Background: Severe asthenozoospermia is a significant cause of male infertility, commonly associated with genetic defects affecting sperm motility. However, the specific genetic contributors remain underexplored. Objective: This study aimed to identify a genetic variant responsible for severe asthenozoospermia in two siblings and to evaluate the clinical validity of the gene-disease relationship between SPAG17 and this condition. Methods: Whole exome sequencing (WES) was performed on two siblings diagnosed with severe asthenozoospermia. Sperm motility and morphology were assessed through standard semen analysis and transmission electron microscopy (TEM). The gene-disease validity was evaluated using the ClinGen Gene–Disease Validity SOP, incorporating both genetic and experimental evidence. Results: A novel homozygous nonsense variant in SPAG17 (NM_206996.4: c.2188C>T; p.Q730*) was identified in both affected siblings. Semen analysis revealed significantly reduced sperm motility and abnormal sperm morphology, including malformed flagella.
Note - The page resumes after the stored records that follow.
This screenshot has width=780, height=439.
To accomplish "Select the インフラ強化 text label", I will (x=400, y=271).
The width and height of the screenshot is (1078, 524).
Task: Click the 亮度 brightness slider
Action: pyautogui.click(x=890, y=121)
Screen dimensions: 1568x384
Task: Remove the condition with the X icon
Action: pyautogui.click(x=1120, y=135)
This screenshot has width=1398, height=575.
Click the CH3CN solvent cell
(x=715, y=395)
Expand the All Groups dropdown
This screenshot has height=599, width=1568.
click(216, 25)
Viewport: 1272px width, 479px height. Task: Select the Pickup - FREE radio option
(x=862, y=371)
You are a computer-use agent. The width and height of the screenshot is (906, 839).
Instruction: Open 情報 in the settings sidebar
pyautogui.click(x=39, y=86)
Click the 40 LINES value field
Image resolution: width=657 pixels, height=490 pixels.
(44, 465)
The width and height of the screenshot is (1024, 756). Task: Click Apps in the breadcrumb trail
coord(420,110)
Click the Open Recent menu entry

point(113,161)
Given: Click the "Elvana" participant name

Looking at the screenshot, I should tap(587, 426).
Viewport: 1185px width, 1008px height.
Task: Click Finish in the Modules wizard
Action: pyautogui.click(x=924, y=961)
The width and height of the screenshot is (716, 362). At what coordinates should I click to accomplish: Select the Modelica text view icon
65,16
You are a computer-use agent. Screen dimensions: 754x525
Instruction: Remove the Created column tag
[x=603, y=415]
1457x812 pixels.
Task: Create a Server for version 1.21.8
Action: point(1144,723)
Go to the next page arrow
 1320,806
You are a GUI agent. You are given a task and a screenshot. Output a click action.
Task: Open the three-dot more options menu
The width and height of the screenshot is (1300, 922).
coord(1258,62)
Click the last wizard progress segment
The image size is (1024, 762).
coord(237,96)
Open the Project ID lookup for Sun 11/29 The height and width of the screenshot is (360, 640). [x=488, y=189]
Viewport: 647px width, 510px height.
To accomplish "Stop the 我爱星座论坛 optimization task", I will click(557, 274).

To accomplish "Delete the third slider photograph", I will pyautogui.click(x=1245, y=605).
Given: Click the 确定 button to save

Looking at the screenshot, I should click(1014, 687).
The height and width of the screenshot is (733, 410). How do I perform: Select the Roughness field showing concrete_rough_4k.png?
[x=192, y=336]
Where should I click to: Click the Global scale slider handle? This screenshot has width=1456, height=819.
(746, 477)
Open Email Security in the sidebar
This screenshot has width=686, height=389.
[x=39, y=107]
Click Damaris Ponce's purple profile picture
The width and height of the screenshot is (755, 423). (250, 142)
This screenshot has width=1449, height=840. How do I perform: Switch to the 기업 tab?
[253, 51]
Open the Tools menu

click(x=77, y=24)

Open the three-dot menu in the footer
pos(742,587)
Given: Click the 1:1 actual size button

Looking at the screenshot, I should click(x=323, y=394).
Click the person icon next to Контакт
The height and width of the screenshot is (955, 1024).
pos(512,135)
TEM showed severe axonemal defects, such as absent central-pair microtubules and disorganized axonemal structures. The gene-disease validity between SPAG17 and severe asthenozoospermia was upgraded to "Strong", with a cumulative score of 13.4 points based on genetic (9.4 points) and experimental (4 points) evidence. Conclusion: We identified a novel homozygous nonsense variant in SPAG17 in two siblings with severe asthenozoospermia, emphasizing its critical role in sperm motility and male fertility. The upgraded "Strong" gene-disease validity strengthens SPAG17's clinical utility for genetic diagnostics and counseling.